Asosiasi Fintech Indonesia Lihat Peluang Besar Masuknya WhatsApp Pay
WhatsApp dikabarkan akan meluncurkan layanan pembayaran di Indonesia dengan menggaet beberapa pemain dompet digital seperti GoPay, OVO, dan DANA. Menanggapi hal tersebut, Asosiasi Fintech Indonesia (Aftech) menilai peluang kolaborasi para dompet digital tersebut masih sangat besar mengingat pasar yang masih luas.
Ketua Umum Aftech Niki Santo Luhur mengatakan, pasar industri pembayaran digital masih sangat besar. Apalagi, menurut dia, masih banyak masyarakat yang menggunakan uang tunai dalam bertransaksi.
"Jadi, peluang dompet digital di Indonesia masih sangat besar. Apalagi, kita melihat behavior (kebiasaan) masyarakat mengenai adopsi aplikasi messenger seperti WhatsApp juga sangat besar," ujar Niki kepada Katadata, Kamis (22/8).
Ia melanjutkan, peluang dompet digital biasanya berkaitan dengan penggunaannya (use case). Ia mencontohkan beberapa pemain fintech besar di Tiongkok menggunakan use case dari sisi fitur messenger (chat).
Oleh karena itu, menurut dia, peluang WhatsApp Payments untuk melayani transaksi pembayaran di Indonesia sangat besar.
(Baca: WhatsApp Harus Penuhi Empat Syarat untuk Layanan Keuangan di Indonesia)
"Nah, apakah itu dari WhatsApp sendiri atau dari instansi lain atau kemitraan dengan instansi internasional atau lokal. Kami akan tunggu dan lihat (bagaimana nanti)," ujarnya.
Kendati demikian, ia mengingatkan untuk masuk ke layanan pembayaran, WhatsApp harus memenuhi sejumlah ketentuan yang telah ditetapkan oleh regulator di Indonesia khsususnya dalam industri pembayaran. "Siapa pun pelakunya, lokal atau internasional harus mengikuti peraturan dari Bank Indonesia, termasuk WhatsApp," jelasnya.
Sebelumnya, Bank Indonesia telah menetapkan beberapa syarat bagi WhatsApp apabila ingin meluncurkan platfrom pembayaran di Indonesia. Kepala Departemen Kebijakan Sistem Pembayaran BI Filianingsih Hendarta menjelaskan, syarat pertama adalah perusahaan pengembang platform media sosial itu harus berbadan hukum Indonesia.
“Mereka harus mengajukan izin sebagai Penyelenggara Jasa Sistem Pembayaran (PJSP),” katanya kepada Katadata.co.id, Rabu (21/8).
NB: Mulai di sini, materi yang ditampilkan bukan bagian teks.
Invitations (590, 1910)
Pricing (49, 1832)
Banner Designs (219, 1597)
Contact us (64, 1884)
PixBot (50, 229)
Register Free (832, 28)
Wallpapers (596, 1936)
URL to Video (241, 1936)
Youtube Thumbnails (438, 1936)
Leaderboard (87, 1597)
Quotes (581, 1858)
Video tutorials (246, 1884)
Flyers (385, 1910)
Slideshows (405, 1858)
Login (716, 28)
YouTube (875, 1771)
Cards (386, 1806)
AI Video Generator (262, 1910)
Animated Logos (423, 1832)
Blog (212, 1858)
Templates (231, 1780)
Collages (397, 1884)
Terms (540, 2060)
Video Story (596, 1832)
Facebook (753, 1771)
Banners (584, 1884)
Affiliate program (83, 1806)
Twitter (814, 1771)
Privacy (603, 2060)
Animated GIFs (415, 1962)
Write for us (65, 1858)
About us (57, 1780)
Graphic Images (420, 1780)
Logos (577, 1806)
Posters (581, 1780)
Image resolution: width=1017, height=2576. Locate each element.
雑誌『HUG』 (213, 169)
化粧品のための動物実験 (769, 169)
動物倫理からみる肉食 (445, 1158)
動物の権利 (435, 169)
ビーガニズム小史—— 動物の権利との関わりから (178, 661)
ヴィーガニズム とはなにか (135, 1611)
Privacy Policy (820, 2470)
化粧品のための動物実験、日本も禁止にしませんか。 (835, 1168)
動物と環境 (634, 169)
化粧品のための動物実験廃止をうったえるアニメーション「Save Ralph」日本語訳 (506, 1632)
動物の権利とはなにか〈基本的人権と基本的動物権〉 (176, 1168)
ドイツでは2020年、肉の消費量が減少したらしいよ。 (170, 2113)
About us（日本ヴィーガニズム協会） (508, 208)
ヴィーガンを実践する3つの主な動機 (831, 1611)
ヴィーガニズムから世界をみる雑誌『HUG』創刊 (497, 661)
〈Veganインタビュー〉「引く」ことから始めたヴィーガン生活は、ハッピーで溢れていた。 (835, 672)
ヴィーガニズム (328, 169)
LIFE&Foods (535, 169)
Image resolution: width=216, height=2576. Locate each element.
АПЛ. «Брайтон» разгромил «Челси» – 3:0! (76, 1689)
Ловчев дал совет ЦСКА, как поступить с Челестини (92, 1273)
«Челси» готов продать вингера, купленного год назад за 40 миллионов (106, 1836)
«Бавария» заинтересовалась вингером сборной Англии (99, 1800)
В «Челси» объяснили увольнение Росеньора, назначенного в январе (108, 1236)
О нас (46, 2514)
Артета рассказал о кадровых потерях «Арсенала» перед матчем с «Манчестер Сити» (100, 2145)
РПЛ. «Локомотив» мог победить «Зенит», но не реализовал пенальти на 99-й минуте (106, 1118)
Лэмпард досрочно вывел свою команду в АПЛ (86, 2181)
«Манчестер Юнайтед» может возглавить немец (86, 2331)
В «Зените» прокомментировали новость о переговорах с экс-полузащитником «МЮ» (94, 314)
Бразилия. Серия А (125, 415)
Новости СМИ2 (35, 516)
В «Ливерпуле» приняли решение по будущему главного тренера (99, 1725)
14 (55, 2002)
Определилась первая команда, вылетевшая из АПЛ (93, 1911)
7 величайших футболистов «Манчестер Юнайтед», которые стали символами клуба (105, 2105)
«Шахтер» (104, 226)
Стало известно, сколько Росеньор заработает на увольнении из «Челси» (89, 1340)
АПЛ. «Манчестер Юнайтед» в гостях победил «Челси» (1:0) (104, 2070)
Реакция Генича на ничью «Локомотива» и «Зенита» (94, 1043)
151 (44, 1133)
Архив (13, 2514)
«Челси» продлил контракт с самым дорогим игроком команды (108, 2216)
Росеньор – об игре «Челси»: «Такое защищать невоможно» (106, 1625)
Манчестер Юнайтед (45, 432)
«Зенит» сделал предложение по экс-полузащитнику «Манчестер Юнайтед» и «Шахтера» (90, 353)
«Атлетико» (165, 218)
(Baca: Metamorfosa WhatsApp, dari Aplikasi Percakapan ke Platform Pembayaran)
Kedua, perusahaan asing yang ingin menjadi PJSP di Indonesia juga harus tunduk terhadap ketentuan Pemrosesan Transaksi Pembayaran (PTP). Regulasi ini mencakup perizinan, kewajiban, laporan, peralihan izin, pengawas, larangan hingga sanksi.
Ketiga, jika ingin menyediakan layanan pembayaran lintas negara (crossborder payment) menggunakan kode QR (QR Code), WhatsApp harus bekerja sama dengan Bank Umum Kelompok Usaha (BUKU) 4 alias bank kakap dengan modal inti di atas Rp 30 triliun. Biasanya, fasilitas seperti ini untuk keperluan wisatawan mancanegara.
“Penerbit instrumen (pembayaran) apapun yang menggunakan teknologi kode QR, layanannya bisa digunakan oleh pemegang instrumen di Indonesia, maka yang bersangkutan harus bekerja sama dengan bank BUKU 4. Dengan syarat-syarat legalitas, kompetensi, kinerja, keamanan, dan keandalan, serta hukum," katanya.
Keempat, syarat tersebut harus dipenuhi dengan menyampaikan dokumen perizinan atau rekomendasi dari otoritas sistem pembayaran setempat. Jika hal-hal ini dapat dipatuhi oleh WhatsApp, perusahaan itu bisa menyediakan layanan keuangan di Tanah Air.